On the Effect of the Refinement of the Roughness Description in a 2D Approach for a Mountain River: a Case Study

Main Article Content

Sebastián Cedillo https://orcid.org/0000-0001-6866-8937
Luis Manuel Timbre Castro https://orcid.org/0000-0001-5623-0487
Esteban Patricio Samaniego Alvarado https://orcid.org/0000-0002-8728-491X
Andrés Omar Alvarado Martínez https://orcid.org/0000-0002-9125-1221

Abstract

The prediction of water levels in rivers is important to prevent economical as well as human losses caused by flooding. Hydraulic models are commonly used to predict those water levels and take actions to mitigate flooding damage. In this research, a 2D approach to solve the depth average Reynolds Average Navier Stokes (RANS) equations, called Conveyance Estimation System (CES), is analyzed to explore its capabilities for prediction.
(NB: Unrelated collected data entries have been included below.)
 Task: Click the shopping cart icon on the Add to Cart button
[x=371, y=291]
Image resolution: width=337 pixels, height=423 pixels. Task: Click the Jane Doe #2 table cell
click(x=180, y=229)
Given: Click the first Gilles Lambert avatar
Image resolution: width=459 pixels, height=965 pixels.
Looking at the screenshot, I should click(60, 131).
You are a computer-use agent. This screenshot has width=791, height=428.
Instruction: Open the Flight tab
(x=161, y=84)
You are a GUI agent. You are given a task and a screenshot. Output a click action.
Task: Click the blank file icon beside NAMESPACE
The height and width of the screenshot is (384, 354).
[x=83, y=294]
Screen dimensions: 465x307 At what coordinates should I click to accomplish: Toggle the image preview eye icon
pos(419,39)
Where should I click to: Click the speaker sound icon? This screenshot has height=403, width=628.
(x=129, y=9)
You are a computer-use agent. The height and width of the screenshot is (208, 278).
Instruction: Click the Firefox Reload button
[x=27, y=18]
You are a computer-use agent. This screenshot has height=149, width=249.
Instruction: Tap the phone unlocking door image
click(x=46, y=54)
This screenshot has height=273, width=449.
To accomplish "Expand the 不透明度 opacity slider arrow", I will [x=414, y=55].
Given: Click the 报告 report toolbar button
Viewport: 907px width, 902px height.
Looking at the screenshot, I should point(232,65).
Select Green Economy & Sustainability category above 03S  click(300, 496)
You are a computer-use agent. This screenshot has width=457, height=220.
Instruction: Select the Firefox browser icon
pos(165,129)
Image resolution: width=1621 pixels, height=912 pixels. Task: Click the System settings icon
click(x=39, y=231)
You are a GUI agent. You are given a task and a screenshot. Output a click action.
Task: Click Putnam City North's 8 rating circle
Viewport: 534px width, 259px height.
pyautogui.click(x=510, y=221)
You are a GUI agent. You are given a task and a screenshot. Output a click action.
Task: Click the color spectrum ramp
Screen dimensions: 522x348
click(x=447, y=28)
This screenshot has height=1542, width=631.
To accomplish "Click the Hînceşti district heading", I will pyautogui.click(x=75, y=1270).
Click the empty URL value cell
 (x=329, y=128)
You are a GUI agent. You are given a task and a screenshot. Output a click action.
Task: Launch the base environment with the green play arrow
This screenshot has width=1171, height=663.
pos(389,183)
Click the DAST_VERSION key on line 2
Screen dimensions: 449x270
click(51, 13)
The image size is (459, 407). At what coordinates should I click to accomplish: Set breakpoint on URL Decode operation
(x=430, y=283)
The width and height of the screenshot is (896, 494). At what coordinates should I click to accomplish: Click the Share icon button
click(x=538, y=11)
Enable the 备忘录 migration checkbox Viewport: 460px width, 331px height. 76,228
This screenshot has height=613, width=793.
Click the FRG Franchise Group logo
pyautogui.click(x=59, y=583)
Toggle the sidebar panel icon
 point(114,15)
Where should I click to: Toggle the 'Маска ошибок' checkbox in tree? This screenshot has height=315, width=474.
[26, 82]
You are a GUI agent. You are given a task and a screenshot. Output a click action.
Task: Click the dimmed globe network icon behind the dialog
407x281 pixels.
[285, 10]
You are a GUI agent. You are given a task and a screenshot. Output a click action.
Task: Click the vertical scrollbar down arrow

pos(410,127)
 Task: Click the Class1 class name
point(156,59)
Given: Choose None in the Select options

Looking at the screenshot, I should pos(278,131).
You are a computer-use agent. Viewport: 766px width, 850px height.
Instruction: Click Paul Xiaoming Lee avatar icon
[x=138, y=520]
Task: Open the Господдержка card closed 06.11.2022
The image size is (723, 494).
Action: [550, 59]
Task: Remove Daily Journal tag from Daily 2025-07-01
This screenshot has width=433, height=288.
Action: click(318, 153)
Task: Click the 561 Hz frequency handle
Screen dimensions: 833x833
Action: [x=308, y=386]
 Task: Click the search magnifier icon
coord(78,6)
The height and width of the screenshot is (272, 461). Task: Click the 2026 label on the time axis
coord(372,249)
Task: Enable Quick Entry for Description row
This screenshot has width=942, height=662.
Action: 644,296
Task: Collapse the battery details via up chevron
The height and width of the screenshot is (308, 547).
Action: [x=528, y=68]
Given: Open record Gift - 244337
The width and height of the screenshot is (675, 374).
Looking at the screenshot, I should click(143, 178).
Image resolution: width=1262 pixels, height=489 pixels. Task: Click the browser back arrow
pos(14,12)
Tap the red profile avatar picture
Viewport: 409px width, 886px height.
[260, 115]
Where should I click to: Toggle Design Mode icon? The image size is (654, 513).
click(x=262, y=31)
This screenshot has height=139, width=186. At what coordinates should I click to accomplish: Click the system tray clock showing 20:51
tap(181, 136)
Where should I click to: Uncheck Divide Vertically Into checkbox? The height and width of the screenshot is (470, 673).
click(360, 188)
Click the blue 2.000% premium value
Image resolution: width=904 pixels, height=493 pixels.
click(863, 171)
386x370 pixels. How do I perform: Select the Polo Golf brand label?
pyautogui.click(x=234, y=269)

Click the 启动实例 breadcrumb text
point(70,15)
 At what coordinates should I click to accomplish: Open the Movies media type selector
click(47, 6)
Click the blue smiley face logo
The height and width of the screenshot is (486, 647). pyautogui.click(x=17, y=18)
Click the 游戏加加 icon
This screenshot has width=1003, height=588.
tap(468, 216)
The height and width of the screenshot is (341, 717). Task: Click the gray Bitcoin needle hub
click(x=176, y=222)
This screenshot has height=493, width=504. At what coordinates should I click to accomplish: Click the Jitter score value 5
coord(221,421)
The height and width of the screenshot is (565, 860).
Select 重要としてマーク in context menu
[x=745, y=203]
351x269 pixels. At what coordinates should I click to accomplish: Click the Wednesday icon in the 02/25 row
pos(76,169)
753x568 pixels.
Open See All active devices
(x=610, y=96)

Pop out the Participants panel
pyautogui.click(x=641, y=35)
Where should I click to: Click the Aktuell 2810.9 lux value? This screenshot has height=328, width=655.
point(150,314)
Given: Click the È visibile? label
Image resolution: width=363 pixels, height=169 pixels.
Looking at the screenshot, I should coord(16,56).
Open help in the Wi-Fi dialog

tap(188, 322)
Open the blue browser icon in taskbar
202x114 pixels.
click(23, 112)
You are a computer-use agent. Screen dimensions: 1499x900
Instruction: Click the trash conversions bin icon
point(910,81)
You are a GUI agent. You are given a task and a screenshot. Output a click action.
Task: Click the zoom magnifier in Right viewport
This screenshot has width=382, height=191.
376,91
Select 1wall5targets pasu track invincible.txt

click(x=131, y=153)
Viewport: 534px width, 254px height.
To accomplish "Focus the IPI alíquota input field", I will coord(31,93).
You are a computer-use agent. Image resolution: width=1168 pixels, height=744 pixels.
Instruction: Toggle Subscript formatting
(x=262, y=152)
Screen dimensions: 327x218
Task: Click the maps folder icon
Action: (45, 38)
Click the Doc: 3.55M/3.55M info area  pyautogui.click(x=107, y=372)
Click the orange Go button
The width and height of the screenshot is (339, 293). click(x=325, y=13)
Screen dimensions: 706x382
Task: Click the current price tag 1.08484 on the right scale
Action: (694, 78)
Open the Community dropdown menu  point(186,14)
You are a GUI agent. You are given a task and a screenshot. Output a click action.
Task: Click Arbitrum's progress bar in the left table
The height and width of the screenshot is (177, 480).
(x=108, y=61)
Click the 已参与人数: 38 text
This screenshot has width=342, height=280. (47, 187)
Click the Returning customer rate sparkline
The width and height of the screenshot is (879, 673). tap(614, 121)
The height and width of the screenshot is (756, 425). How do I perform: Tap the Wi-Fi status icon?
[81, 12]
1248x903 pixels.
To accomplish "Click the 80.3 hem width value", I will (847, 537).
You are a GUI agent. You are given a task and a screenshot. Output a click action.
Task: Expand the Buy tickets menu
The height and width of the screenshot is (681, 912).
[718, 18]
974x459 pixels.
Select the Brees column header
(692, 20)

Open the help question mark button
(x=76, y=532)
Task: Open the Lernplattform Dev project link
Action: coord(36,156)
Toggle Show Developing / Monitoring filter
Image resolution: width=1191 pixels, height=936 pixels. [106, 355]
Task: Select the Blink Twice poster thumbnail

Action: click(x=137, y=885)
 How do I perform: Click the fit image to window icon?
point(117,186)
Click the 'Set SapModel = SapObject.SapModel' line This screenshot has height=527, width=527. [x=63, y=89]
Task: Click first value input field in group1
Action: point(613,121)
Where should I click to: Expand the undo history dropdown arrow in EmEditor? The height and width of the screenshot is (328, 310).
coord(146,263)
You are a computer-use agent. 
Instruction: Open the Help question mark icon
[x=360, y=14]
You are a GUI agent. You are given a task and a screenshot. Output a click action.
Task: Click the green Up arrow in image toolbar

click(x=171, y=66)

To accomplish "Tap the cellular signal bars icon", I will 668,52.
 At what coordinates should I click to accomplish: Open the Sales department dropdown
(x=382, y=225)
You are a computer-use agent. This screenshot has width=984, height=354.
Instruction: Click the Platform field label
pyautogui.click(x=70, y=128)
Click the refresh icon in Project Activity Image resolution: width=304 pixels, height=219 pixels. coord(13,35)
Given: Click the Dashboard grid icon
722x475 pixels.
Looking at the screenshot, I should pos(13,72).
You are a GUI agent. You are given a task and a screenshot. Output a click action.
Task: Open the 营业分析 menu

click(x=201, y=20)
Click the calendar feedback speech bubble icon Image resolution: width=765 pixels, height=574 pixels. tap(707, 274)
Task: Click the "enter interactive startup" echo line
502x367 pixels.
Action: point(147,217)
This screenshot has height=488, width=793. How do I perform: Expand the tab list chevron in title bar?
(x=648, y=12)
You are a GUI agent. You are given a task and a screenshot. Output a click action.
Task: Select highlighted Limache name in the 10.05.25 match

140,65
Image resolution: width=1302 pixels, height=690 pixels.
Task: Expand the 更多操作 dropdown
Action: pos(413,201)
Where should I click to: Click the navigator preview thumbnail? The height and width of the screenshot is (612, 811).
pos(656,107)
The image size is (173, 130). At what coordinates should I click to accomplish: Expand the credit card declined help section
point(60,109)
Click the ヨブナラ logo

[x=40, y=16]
This article presents an extension of the study performed in Knight et al. (2009). More specifically, in this study, a more detailed characterization of the roughness parameter and the number of roughness zones is explored producing additional scenarios. The performance of each scenario is evaluated by means of different fitting functions using rating curves for comparison. The research shows that the use of an adequate roughness description, such as a roughness factor calibrated for the whole cross section or a boulder roughness model calibrated for the channel bed plus roughness values from the CES roughness advisor for banks, leads to optimal model results in a mountain river.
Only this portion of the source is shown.